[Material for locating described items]

=====

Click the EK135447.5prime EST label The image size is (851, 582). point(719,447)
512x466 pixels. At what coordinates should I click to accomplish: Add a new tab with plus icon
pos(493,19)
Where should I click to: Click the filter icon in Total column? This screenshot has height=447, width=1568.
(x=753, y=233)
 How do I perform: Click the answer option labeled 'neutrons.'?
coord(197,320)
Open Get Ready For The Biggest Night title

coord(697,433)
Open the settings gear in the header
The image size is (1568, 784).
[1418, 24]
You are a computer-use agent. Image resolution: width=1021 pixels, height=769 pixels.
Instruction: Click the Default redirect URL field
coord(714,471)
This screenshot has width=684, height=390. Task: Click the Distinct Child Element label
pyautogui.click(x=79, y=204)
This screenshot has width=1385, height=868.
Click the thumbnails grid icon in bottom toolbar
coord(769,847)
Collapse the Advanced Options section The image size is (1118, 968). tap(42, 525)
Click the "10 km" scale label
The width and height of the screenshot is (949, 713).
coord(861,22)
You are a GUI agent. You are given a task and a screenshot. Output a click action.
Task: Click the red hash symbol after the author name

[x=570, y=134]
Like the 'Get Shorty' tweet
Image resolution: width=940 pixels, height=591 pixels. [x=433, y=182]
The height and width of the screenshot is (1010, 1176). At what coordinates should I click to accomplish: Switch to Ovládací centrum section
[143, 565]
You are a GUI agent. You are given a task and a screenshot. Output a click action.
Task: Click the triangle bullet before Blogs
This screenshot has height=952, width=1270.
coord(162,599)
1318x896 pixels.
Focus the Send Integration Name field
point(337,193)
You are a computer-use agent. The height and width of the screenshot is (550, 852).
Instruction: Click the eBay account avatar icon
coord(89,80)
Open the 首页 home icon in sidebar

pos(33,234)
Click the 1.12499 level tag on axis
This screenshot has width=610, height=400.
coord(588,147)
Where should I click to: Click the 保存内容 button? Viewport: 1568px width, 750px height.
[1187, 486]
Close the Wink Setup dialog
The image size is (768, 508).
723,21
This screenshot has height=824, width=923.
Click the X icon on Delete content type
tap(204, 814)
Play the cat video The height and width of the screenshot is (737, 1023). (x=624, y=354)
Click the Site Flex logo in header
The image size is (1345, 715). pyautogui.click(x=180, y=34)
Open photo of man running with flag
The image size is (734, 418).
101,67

=====

WHAT IS NEEDED -
Write out the lines of the material word for word, beginning with the line that contains "1318x896 pixels." and continuing through the last line of the material.

SOLUTION TO THE PROBLEM -
1318x896 pixels.
Focus the Send Integration Name field
point(337,193)
You are a computer-use agent. The height and width of the screenshot is (550, 852).
Instruction: Click the eBay account avatar icon
coord(89,80)
Open the 首页 home icon in sidebar

pos(33,234)
Click the 1.12499 level tag on axis
This screenshot has width=610, height=400.
coord(588,147)
Where should I click to: Click the 保存内容 button? Viewport: 1568px width, 750px height.
[1187, 486]
Close the Wink Setup dialog
The image size is (768, 508).
723,21
This screenshot has height=824, width=923.
Click the X icon on Delete content type
tap(204, 814)
Play the cat video The height and width of the screenshot is (737, 1023). (x=624, y=354)
Click the Site Flex logo in header
The image size is (1345, 715). pyautogui.click(x=180, y=34)
Open photo of man running with flag
The image size is (734, 418).
101,67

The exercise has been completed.